#### TASK DIRECTIONS:
Though the entries contain pictures, the copy you make should hold only the rest, exactly as written.

#### Stored data:
▬▬▬▬▬▬▬▬▬▬
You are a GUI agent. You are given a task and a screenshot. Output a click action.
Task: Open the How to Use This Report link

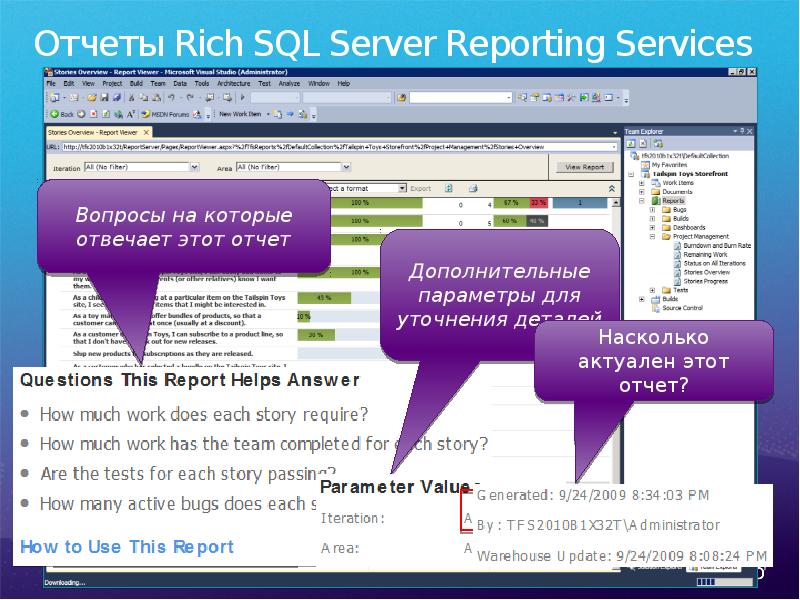coord(127,547)
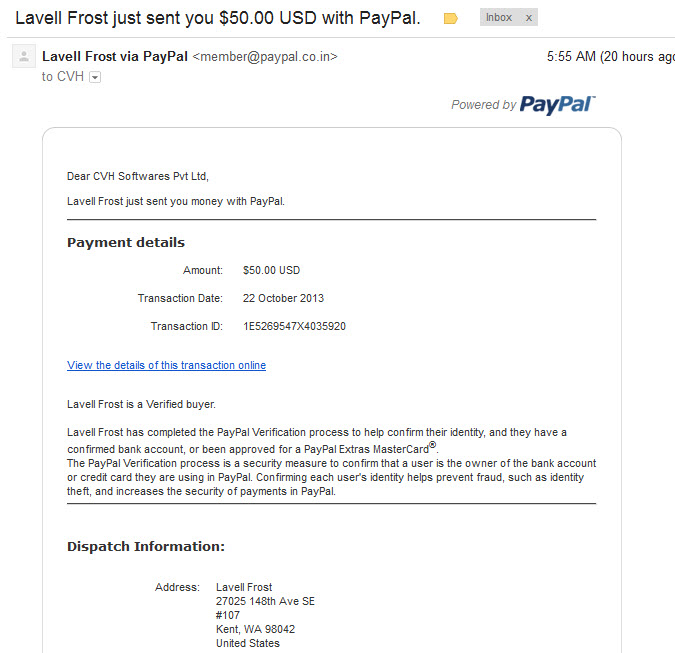Remove the Inbox label with its x
675x653 pixels.
coord(529,18)
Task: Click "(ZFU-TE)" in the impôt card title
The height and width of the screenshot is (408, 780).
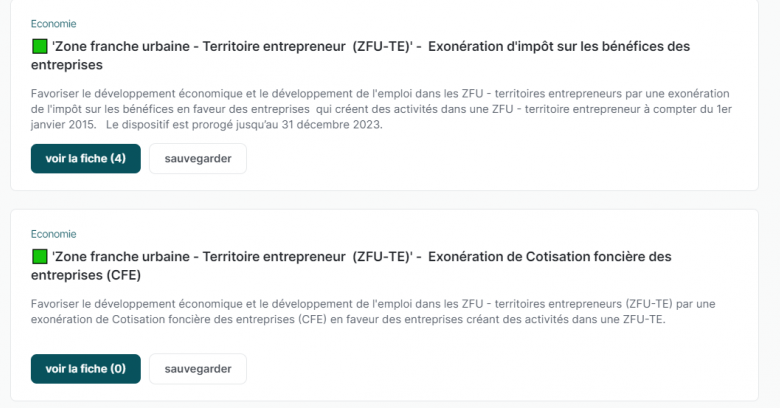Action: (382, 47)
▬▬▬▬▬▬▬▬▬▬
#### REPLY:
You are a GUI agent. You are given a task and a screenshot. Output a click action.
Task: Open the How to Use This Report link

coord(127,547)
Remove the Inbox label with its x
675x653 pixels.
coord(529,18)
Task: Click "(ZFU-TE)" in the impôt card title
The height and width of the screenshot is (408, 780).
Action: (382, 47)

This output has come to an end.